Liverpool supporters had an "emotive and sensitive" debate on the issue of safe standing during a meeting hosted by fans' group Spirit of Shankly (SOS).

The club said their fans' position on safe standing is "uniquely complex and difficult", because of the Hillsborough disaster in which 96 fans died.

SOS chair Jay McKenna said Saturday's open meeting was a "significant" process in letting fans have their say.

It will now hold an open online vote to clarify its stance on the matter.

"Lots of people raised questions and concerns and shared their own experiences," McKenna told BBC Sport.

"It was a very good debate. It was emotive and sensitive at times. It was really useful and people said they felt much more informed."

Last week, McKenna told BBC Sport the impact of the Hillsborough disaster might have left fans "behind the curve" in the debate about reintroducing standing.

The requirement for all-seater stadiums in England's top flight came in response to 96 fans being killed at the 1989 FA Cup semi-final.

The club said they would "listen" to fans' views if legislation requiring all-seater stadiums was ever changed.

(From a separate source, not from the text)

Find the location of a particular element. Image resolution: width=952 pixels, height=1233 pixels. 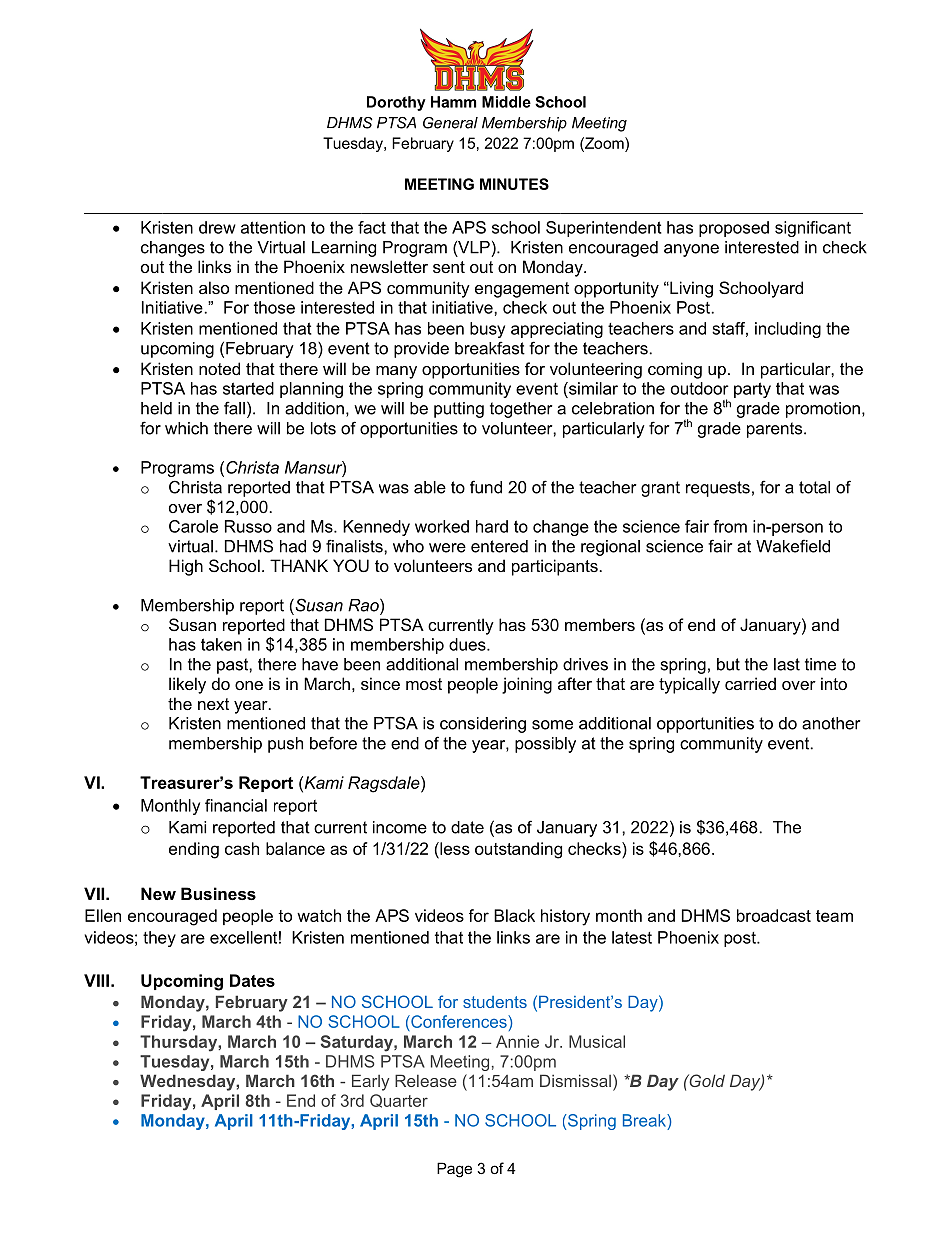

from is located at coordinates (730, 526).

But McKenna said it was "too difficult" to tell whether fans would vote for or against safe standing from Saturday's meeting.

Celtic representatives present at fans' meeting

Government legislation would need to change for safe standing to be introduced.

The Premier League wrote to its 20 clubs last month to assess whether they would be interested in a trial to re-introduce standing areas, which were banned in 1994.

West Bromwich Albion have said they would be willing to use The Hawthorns as part of a pilot scheme for safe standing.

SOS has discussed the issue with members since September and on Tuesday met with survivors of the Hillsborough disaster and families of those killed.

Debate over the issue has grown since Scottish champions Celtic introduced about 3,000 rail seats at Celtic Park at the beginning of last season.

Representatives from Celtic and the Sports Ground Safety Authority, which oversaw regulation surrounding the move to all-seater stadiums, were present at the meeting.

McKenna said the panellists' contribution helped those who attended feel "a lot more informed" about how the process could be implemented.

The vote will close on Friday, 28 July.